Work required. Could you change every "computer-use agent" in the records below to "screen assistant" and give the lines again with everything else unchanged? Leave the pictures out.

Extracted information.

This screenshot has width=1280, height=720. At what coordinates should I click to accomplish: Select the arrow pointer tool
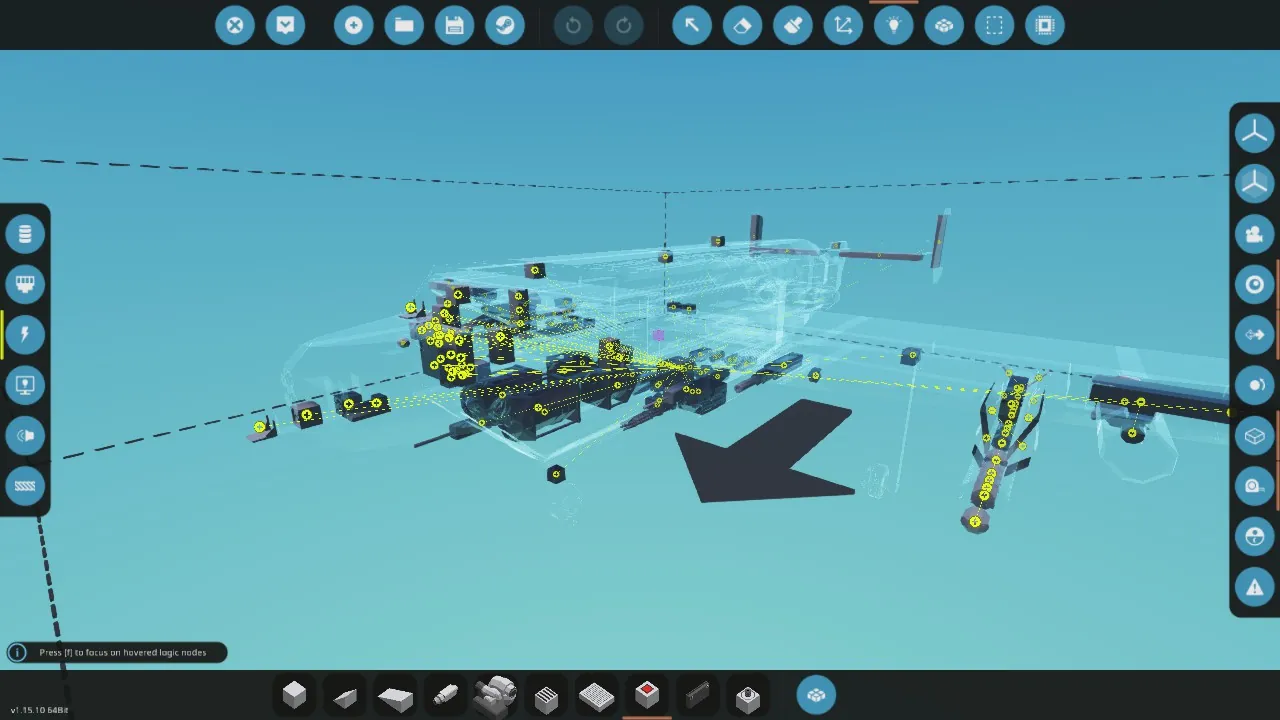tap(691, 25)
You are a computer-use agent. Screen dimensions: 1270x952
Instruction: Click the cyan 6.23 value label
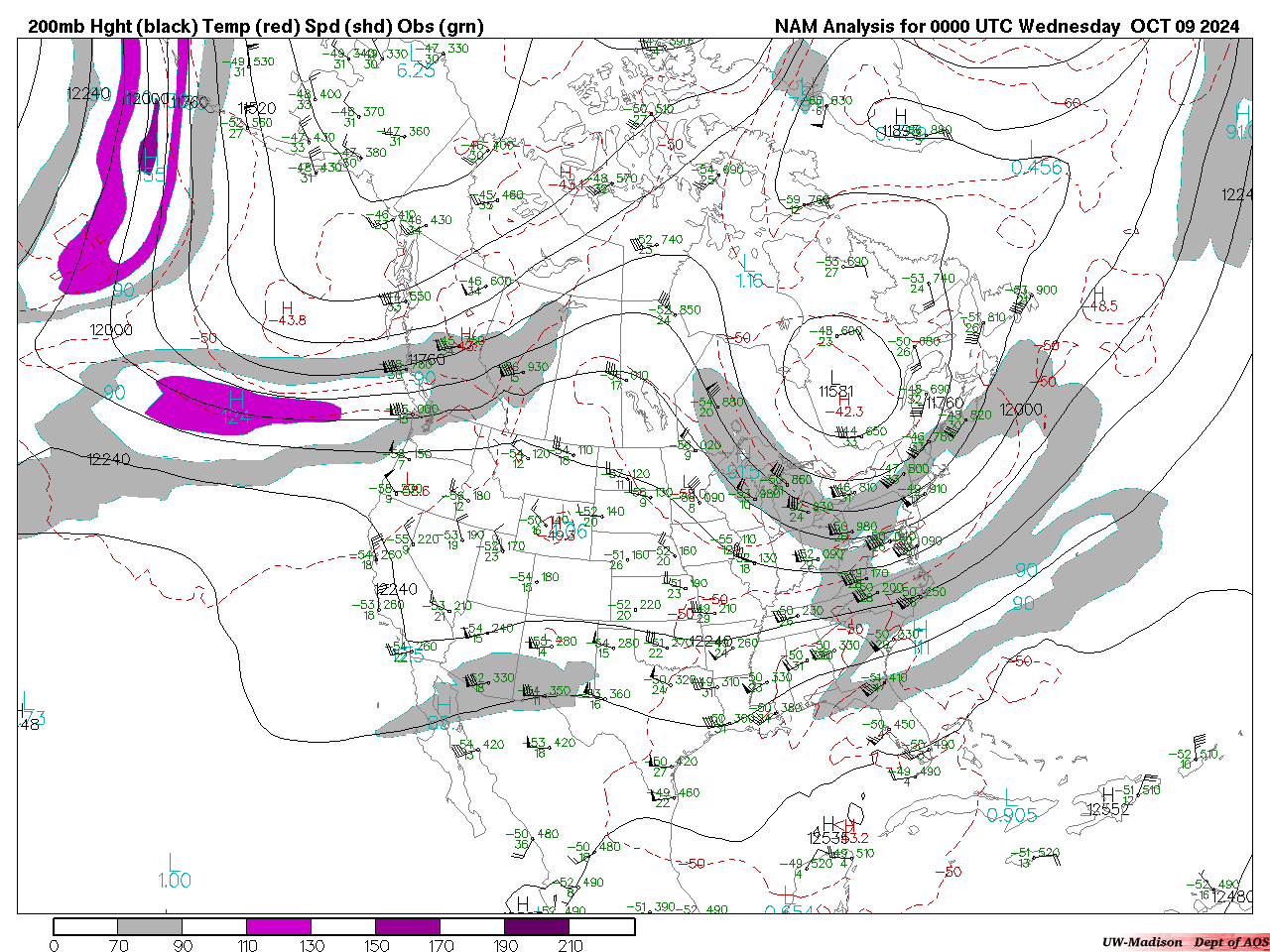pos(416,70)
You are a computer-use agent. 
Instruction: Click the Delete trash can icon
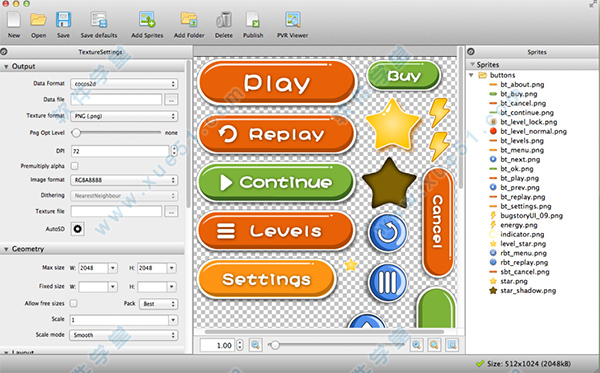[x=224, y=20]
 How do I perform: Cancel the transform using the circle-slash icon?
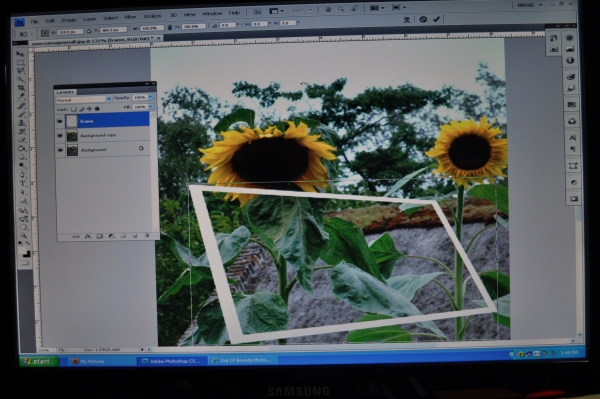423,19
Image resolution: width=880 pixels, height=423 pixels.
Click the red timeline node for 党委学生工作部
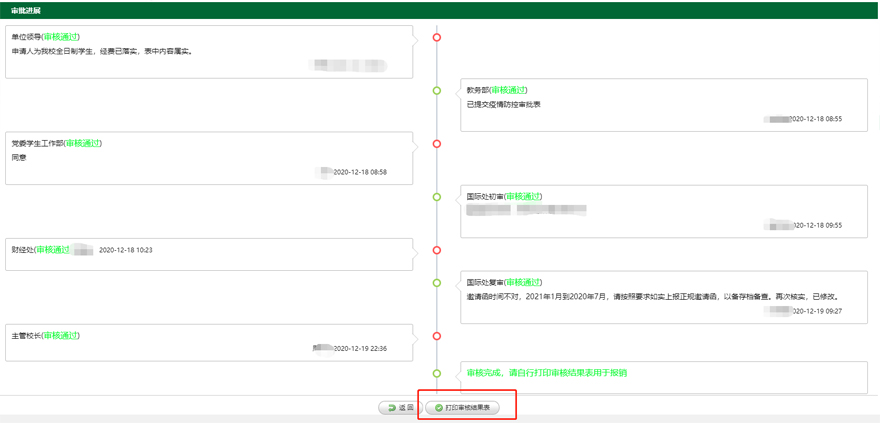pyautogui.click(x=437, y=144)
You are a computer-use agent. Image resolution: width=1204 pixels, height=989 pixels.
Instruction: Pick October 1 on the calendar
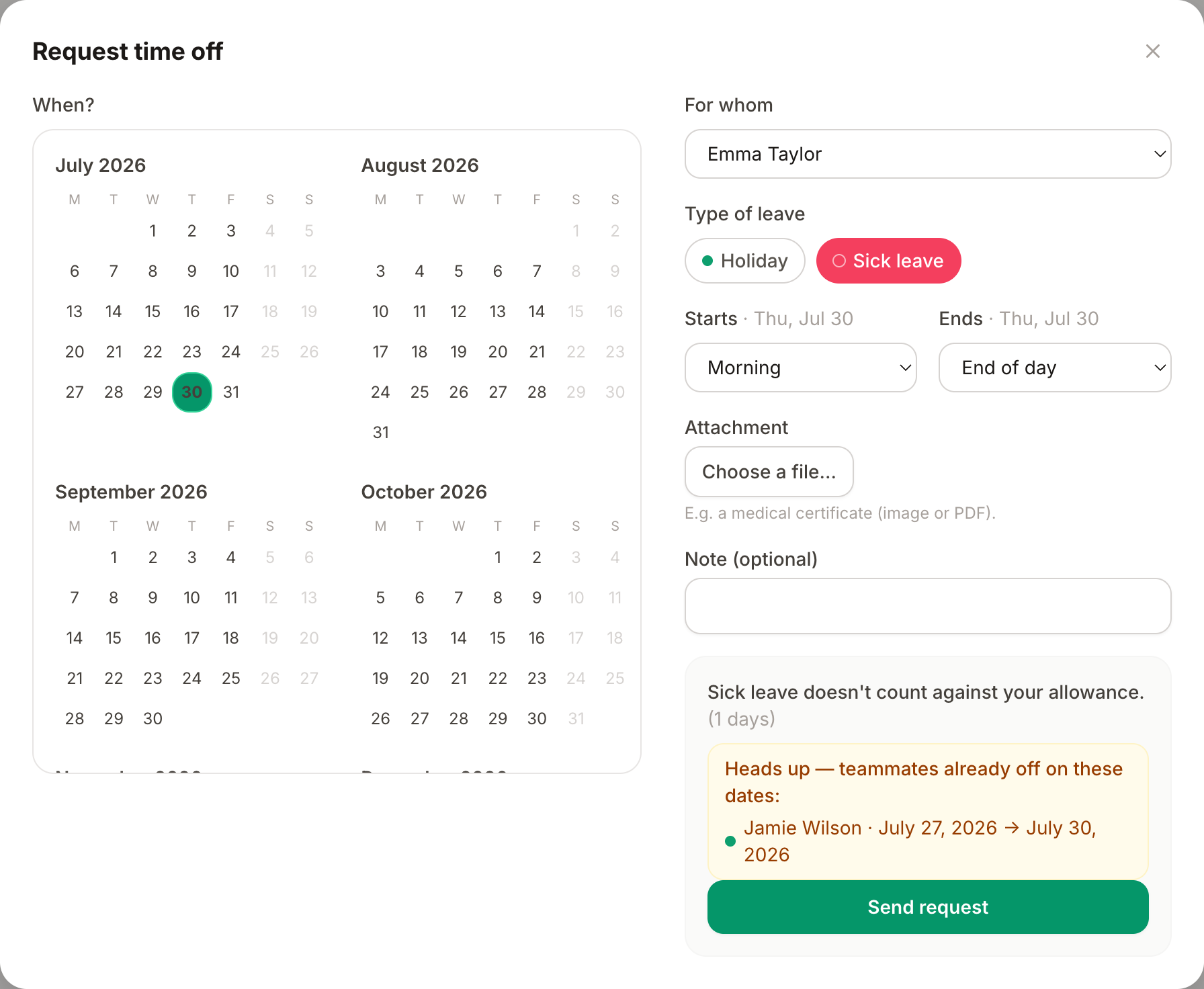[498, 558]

Answer in full.
This screenshot has width=1280, height=720. At what coordinates should I click to accomplish: Select the arrow pointer tool
tap(691, 25)
You are a screen assistant. Screen dimensions: 1270x952
Instruction: Click the cyan 6.23 value label
pos(416,70)
You are a screen assistant. 
Instruction: Click the Delete trash can icon
[x=224, y=20]
 How do I perform: Cancel the transform using the circle-slash icon?
423,19
Image resolution: width=880 pixels, height=423 pixels.
Click the red timeline node for 党委学生工作部
pyautogui.click(x=437, y=144)
You are a screen assistant. Image resolution: width=1204 pixels, height=989 pixels.
Instruction: Pick October 1 on the calendar
[498, 558]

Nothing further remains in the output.